Hal Duncan, Testament. Eibonvale Press, 2015. Pp 398. ISBN 978-1-908125-42-2. £25.00 hb/£10.00 pb.
Reviewed by Cait CokerSpeculative stories that rewrite the Bible (or its offshoots) are common enough to be nearly a dime a dozen; the sort of short story that begins with marooned astronauts on a hostile planet named Adam and Eve is a risible cliché for a reason. In Testament, Hal Duncan rewrites and intersperses the Gospels with commentary from an unnamed author, and if the product is not necessarily new, it is nonetheless absorbing.
Duncan creates two narratives in this work: the first being a somewhat straightforward recasting of Biblical text, typeset in familiar double columns and making small replacements, such as using “Worker” for “Creator” and “sublime” for “grace.” These are small changes that connote a world of meaning, especially shifts in meaning. Those readers who generally do not pay attention to translations—and Biblical translations, which of course are even more fraught in meaning—will be drawn to them here because of Duncan’s adept ventriloquizing of King James Bible style English. The second narrative is a contemporary one, typeset in a smaller, more traditionally “novel” format in brief bursts, and told in epistolary form to a violent, homophobic “lover of the sublime.” Truthfully, I was expecting these two threads to combine at some point in something like a traditional conversion narrative, but that didn’t quite happen—instead, the addressee becomes, in the end, the “everyman,” the reader. This transition shifts meaning too, as Duncan’s unnamed narrator exhorts first this assumed other to acknowledge everyday atrocities large and small for the crimes they are, whether they are groups of students being gassed by the police state or Syrian refugees fleeing en masse. The reader who has, until this moment, been aware of these events but felt themselves separate from the addressee, is then pushed into something like complicity as they are prodded to take action.
Above all, this story draws attention to reading Jesus as a crusader for social justice and something like a social anarchist. While these aspects aren’t exactly new to readers informed on historical theology, they will assuredly make a great impression on casual readers. Frankly, this is exactly the sort of book that would have most blown my mind in high school, in a profoundly thoughtful way, and as such I really hope it finds its way into the hands of younger readers who are, much as I was, stuck between a profoundly narrow-minded Christian milieu and a bigger, realer world not yet in reach. Despite preoccupations with violence and queer sex, the actual text itself is not all that explicit, with visceral images drawn in words from the pictures shown everyday on our television and computer screens.

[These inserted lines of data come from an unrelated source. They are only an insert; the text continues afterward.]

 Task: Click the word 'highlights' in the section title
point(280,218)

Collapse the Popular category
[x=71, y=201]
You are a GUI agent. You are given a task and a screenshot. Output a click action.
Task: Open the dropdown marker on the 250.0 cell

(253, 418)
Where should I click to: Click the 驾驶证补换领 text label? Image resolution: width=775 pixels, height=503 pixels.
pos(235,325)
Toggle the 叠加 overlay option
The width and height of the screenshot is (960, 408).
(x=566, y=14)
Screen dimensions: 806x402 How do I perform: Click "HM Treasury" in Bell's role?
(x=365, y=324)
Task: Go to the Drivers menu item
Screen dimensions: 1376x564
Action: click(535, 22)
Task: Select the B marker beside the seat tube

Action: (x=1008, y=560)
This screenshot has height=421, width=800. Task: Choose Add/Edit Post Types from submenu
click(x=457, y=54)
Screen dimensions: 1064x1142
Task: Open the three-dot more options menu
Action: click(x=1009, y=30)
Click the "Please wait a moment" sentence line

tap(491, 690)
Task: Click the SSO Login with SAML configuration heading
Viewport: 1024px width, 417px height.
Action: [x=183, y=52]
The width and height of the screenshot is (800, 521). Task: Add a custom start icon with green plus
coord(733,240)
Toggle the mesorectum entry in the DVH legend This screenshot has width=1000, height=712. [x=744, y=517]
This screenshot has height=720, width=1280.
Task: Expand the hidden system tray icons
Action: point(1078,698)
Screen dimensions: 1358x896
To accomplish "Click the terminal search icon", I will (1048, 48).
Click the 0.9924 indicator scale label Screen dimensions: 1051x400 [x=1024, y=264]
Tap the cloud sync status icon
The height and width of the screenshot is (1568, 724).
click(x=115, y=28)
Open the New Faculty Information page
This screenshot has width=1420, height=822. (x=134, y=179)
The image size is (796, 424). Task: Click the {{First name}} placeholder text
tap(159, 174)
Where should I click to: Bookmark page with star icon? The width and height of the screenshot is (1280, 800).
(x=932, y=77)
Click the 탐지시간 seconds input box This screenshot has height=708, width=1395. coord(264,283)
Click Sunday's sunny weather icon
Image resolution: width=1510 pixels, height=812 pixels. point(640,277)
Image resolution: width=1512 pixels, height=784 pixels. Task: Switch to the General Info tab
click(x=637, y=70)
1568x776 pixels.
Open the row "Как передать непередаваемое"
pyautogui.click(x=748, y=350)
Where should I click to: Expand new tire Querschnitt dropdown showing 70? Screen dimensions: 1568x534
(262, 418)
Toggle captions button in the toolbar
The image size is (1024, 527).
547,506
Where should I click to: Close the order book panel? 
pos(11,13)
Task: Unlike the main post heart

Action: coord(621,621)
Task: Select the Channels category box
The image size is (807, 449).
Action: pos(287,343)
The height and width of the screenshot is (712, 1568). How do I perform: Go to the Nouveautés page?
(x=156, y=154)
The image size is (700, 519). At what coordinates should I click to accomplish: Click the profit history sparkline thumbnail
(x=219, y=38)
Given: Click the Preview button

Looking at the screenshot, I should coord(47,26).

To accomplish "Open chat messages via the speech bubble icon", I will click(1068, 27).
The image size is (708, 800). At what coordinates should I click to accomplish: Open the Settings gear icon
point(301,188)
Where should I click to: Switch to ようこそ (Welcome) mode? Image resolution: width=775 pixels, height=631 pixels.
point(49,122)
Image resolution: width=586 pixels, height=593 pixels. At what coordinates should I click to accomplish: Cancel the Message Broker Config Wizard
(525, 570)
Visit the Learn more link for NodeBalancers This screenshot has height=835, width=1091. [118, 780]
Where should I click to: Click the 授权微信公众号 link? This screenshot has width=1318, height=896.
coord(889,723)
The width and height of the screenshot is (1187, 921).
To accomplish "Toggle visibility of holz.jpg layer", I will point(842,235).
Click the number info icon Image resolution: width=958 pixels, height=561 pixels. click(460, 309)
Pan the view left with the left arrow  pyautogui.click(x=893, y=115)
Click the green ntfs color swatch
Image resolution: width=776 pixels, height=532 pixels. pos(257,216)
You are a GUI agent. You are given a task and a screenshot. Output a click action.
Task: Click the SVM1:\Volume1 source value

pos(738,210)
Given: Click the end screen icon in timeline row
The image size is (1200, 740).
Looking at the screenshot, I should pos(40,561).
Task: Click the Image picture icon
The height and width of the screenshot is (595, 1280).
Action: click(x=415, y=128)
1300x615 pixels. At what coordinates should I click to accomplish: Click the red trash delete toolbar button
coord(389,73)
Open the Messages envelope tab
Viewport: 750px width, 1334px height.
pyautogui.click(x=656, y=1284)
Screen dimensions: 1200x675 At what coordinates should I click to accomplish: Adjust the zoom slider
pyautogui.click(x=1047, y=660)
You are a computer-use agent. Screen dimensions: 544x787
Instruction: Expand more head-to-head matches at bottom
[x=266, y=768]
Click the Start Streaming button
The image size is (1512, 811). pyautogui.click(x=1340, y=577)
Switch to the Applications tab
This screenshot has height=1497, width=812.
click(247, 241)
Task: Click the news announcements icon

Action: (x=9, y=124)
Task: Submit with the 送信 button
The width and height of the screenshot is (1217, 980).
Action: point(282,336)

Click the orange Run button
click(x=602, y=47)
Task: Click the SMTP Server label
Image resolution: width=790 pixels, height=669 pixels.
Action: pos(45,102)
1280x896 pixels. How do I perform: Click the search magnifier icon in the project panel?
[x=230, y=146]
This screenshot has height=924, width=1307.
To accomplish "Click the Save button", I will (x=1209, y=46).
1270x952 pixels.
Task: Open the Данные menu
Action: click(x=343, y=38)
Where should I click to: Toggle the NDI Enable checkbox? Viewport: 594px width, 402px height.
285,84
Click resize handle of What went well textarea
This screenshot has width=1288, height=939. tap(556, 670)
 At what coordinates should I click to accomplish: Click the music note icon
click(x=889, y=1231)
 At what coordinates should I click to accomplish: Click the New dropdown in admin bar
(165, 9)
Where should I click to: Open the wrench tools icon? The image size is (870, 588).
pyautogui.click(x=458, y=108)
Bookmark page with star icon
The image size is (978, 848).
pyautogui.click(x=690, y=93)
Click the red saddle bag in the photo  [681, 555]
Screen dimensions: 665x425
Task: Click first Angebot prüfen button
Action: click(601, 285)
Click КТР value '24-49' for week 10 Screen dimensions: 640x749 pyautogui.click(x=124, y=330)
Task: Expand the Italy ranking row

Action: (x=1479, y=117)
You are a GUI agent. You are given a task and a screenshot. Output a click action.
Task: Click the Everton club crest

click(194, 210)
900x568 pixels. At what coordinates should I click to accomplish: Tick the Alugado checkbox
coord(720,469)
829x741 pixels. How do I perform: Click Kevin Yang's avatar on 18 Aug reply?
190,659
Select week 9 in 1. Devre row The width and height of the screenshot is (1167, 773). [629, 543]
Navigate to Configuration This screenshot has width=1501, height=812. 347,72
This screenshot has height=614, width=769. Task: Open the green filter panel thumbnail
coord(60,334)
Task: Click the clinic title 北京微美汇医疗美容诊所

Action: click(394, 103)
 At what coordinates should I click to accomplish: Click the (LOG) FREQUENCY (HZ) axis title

My one complaint about the book is that the roles open to women remain small and largely passive—a choice especially at odds with past trends to retell Biblical tales through women in the mode of Anita Diamant’s The Red Tent and its imitators, or even to recast the new Savior as a woman, as James Morrow did in Only Begotten Daughter. If many feminist readings of texts get critiqued for being insufficiently intersectional, then this should also apply to this queer reading of the Gospels. While the relationship between Joshua, as Duncan dubs Jesus here, and Judas appears only late in the book, the homosocial bonds between he and all his followers are viewed closely at all times, while the Marys and Martha remain only on the periphery. (And in case you’re wondering, Joshua definitely doesn’t get married here, to the Magdalene or anyone else. While the legalization of gay marriage in multiple countries is still ongoing, I think it would have been a really interesting twist to have seen this profoundly socially aware, anarchist, queer Christ marry a dude, but that may just be me.)
Ultimately, Testament is a fascinating exercise in reconsidering revealed truth. Duncan’s book ends with the Fall of an Empire, a Pilate in riot gear, and the Everyman on the precipice of a new world in the making. Given how profoundly we, too, are on the brink, with rising fascism and global catastrophe edging ever forward, it’s well worth considering what roles we ourselves want to play in this new world, whether as readers or revolutionaries.